Some comics from DC that I think are…

Breach was a miniseries from the mid-2000s drawn by Marcos Martin and it has some of the best artwork and storytelling form his career. And it’s something a little bit different than what he usually does since he gets to draw these big fights between with heavyweights like Superman or Martian Manhunter. If you’re a fan of his (or even if you just enjoy his art) you owe it to yourself to check that out if you can. The story itself is so-and-so.

H.E.R.O. was a series from the early 2000s by Will Pfeifer and, for about half of the run, by Kano. Reinventing the Dial H for Hero concept almost a decade before China Mieville, the comic hit a sweet spot of intersecting superheroes with real-life drama to tell powerful, inspiring stories through metaphor. The Kano issues were great looking and have great, clear storytelling in the same vein of David Aja’s(only a bit less formalistic than it got during the Hawkeye run).
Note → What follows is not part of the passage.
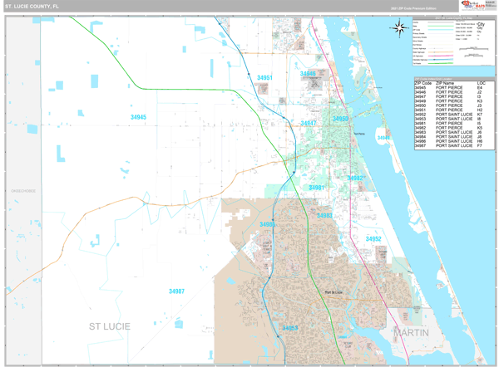Click the St. Lucie County, FL title
Viewport: 499px width, 367px height.
(x=32, y=6)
In the late 90s there were a couple of comics coming off the trails of Morrison’s JLA and Hourman by Tom Peyer and Rags Morales is one of them. It “stars” the Matthew Tayler Hourman introduced in Rock of Ages and it takes him on an existential time-and-space sprawling journey. It does a lot of the weirder things that run of JLA did, but with slightly better art. Which shouldn’t surprise since Peyer was Morrison’s editor on Doom Patrol, on a few JLA issues and the fourth co-author of that Superman manifesto that Morrison, Waid and Millar co-signed.

Thriller was a miniseries from the early ‘80s written, at first, by Robert Loren Fleming and penciled by the way too often overlooked Trevor Von Eeden about a team of superpowered mercenaries in a near-future sci-fi that hasn’t yet crystallized into cyberpunk. Von Eeden was doing stuff up there with Miller, Chaykin and Simonson in expanding genre comic book storytelling. In the end, the comic isn’t as great as American Flagg or Ronin but for how close it was to getting there it’s a shame it’s not discussed more often. Especially since the artist isn’t a white dude.

Manhunter by Archie Goodwin and Walt Simonson is better known, but it’s still a gem too little discussed or at least to little presented to the broader public. A little bit spy-book, a little bit sci-fi, it was a back-up feature in Detective Comics and the low page-count forced the team to do some of the best storytelling of that time. Simonson was employing tricks he took from Steranko, from Eisner and I’m curious if he has already gotten his hands on European comics because some of the stuff in there is very Druillet and Toppi (who he recognized as an influence).